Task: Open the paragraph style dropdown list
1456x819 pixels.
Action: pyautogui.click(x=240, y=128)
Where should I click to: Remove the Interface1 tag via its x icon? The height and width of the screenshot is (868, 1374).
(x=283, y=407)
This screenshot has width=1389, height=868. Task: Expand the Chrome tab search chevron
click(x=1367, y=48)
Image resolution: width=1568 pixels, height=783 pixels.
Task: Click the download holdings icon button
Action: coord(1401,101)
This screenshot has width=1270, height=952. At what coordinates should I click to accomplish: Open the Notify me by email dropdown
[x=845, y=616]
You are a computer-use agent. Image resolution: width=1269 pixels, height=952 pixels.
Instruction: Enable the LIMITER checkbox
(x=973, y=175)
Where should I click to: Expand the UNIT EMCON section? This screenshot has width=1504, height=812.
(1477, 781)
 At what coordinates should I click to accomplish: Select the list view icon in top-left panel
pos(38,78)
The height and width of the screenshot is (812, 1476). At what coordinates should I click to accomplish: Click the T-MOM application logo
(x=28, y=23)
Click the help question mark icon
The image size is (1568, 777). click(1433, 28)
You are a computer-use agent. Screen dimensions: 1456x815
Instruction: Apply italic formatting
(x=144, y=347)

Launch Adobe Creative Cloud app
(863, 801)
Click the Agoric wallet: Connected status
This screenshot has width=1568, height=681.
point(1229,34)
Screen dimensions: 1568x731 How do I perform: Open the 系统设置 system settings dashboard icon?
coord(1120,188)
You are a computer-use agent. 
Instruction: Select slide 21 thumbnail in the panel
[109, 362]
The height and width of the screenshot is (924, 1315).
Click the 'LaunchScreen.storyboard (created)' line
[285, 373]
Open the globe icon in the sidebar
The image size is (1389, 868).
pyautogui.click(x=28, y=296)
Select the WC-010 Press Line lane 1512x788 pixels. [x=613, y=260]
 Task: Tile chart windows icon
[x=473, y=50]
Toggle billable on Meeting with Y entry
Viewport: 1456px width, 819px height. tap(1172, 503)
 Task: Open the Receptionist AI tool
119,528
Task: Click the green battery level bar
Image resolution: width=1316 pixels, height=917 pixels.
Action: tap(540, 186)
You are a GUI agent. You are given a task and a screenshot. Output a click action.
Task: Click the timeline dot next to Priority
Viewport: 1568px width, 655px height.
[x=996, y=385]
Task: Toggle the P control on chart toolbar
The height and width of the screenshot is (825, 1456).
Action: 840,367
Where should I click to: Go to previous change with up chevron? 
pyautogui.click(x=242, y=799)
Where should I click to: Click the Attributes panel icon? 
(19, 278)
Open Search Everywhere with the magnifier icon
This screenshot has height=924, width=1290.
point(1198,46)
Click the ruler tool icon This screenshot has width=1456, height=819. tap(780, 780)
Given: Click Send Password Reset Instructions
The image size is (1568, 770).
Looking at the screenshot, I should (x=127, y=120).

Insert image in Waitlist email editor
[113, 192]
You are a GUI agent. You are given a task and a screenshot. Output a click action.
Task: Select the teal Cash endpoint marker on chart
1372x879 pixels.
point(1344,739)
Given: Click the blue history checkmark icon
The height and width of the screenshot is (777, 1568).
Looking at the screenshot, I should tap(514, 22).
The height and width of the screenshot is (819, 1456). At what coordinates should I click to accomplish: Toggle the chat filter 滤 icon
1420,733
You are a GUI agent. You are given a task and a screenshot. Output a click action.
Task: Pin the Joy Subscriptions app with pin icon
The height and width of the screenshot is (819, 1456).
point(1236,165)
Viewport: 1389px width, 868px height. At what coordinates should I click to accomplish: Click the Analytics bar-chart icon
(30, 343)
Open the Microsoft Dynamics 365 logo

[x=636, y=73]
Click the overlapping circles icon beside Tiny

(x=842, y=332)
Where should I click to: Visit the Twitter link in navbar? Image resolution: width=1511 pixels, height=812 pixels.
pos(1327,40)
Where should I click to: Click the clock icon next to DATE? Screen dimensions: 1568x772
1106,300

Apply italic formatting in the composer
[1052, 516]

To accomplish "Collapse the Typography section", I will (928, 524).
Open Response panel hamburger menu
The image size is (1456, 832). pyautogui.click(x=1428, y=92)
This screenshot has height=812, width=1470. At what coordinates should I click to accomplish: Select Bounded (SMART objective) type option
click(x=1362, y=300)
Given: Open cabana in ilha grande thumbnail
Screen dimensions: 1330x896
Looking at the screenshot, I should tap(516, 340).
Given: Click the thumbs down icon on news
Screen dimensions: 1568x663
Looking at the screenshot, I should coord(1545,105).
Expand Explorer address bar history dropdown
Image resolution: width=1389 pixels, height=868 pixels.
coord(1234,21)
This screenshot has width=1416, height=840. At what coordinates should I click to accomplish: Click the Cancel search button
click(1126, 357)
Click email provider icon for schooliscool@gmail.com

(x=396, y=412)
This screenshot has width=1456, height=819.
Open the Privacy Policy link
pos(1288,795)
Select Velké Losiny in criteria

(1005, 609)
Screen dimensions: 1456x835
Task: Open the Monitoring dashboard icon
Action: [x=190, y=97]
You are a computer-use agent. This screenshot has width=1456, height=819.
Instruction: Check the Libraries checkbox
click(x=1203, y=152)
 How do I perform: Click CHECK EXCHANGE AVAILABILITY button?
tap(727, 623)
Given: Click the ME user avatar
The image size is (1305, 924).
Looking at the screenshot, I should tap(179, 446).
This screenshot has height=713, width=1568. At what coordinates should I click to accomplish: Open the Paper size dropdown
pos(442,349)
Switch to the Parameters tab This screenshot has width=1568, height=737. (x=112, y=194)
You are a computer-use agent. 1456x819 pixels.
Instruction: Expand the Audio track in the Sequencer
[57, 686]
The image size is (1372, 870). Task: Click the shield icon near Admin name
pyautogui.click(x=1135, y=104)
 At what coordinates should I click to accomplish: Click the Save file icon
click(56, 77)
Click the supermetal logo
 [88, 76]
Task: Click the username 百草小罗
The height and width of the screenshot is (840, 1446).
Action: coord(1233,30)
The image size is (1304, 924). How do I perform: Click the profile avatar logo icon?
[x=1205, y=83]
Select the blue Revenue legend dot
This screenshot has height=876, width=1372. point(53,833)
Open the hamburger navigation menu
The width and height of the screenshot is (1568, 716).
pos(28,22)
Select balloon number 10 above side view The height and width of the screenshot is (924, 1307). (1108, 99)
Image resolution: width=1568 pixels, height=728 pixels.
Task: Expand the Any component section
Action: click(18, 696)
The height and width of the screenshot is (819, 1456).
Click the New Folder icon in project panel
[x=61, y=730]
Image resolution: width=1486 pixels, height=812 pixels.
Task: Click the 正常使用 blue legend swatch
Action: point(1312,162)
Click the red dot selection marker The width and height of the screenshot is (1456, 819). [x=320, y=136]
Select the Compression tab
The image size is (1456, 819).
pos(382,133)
#####
◆ **Problem statement**
Copy out every line of the data where the word "marker" occurs.

◆ **Result**
Task: Select the teal Cash endpoint marker on chart
Click the red dot selection marker The width and height of the screenshot is (1456, 819). [x=320, y=136]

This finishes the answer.